Darwin’s theory of evolution met with many opponents, and the most controversial aspect of his thesis was that humans were produced by the same mechanism of change as all other life forms. This clash of ideas was epitomized in the 1860 debate between Darwin’s ardent supporter Thomas Huxley and Samuel Wilberforce, Bishop of Oxford, when Wilberforce asked his opponent, ‘Is it on your grandfather’s or your grandmother’s side that you claim descent from a monkey?’

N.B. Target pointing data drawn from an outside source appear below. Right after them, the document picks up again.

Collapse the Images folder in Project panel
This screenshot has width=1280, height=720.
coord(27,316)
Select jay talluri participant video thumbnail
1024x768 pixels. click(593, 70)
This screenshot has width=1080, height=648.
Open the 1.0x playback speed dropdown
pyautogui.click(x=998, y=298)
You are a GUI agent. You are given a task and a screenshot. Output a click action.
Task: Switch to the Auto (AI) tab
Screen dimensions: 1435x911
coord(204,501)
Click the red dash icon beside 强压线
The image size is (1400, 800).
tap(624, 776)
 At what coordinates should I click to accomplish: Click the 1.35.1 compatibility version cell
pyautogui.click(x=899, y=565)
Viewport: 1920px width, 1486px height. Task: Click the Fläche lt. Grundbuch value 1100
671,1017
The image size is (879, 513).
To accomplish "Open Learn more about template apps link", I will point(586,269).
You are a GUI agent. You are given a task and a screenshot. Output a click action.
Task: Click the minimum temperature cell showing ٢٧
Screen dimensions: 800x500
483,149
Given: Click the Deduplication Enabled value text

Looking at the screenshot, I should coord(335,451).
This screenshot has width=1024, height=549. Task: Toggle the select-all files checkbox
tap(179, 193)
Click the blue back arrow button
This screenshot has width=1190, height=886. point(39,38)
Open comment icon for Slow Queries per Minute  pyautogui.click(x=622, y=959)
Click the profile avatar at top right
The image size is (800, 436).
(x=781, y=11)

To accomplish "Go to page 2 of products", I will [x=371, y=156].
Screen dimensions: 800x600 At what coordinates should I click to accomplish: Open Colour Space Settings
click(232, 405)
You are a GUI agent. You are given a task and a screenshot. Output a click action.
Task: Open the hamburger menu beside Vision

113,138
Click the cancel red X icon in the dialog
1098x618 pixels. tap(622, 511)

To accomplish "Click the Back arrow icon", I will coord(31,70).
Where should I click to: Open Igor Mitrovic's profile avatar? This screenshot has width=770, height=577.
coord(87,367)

Darwin had proposed that the anatomical similarities between humans and other primates, most notably the apes, showed that these species were our closest relatives. DNA evidence has since proved that humans share 98.8 per cent of our genes with chimpanzees and bonobos, while fossil evidence suggests that humans and chimps share a common ancestor that lived around 8 million years ago. Chimps remained as forest creatures, while humans evolved in a different direction as they became adapted to live on open grasslands.
The earliest hominine (humanlike) fossil is Sahelanthropus tchadensis, a chimplike ape living in the forests of what is now Chad. Remains suggest it could stand on its back legs, but there is no evidence that this animal was a direct ancestor of modern humans. The earliest proven ancestor is ‘Lucy’ (Australopithecus afarensis), a bipedal ape specimen that lived in East Africa 3.2 million years ago (mya). Lucy was little more than a metre tall when she walked on two legs. However, her arms and fingers were considerably longer in proportion than ours, suggesting that Lucy and her fellow australopithecines (‘southern apes’) were able climbers, probably living in open savannah woodlands.
The lineage from Lucy to you and me is not clear but involves Homo habilis (c.2.5 mya – an omnivore that made simple stone cutting tools), and Homo ergaster (1.9 mya – thought to be the first species to control fire and spread beyond Africa). Several other hominin spread across Asia and Europe before Homo sapiens appeared about 150,000 years ago in Africa.
Dark fragments of Lucy’s skull are formed into a completed model.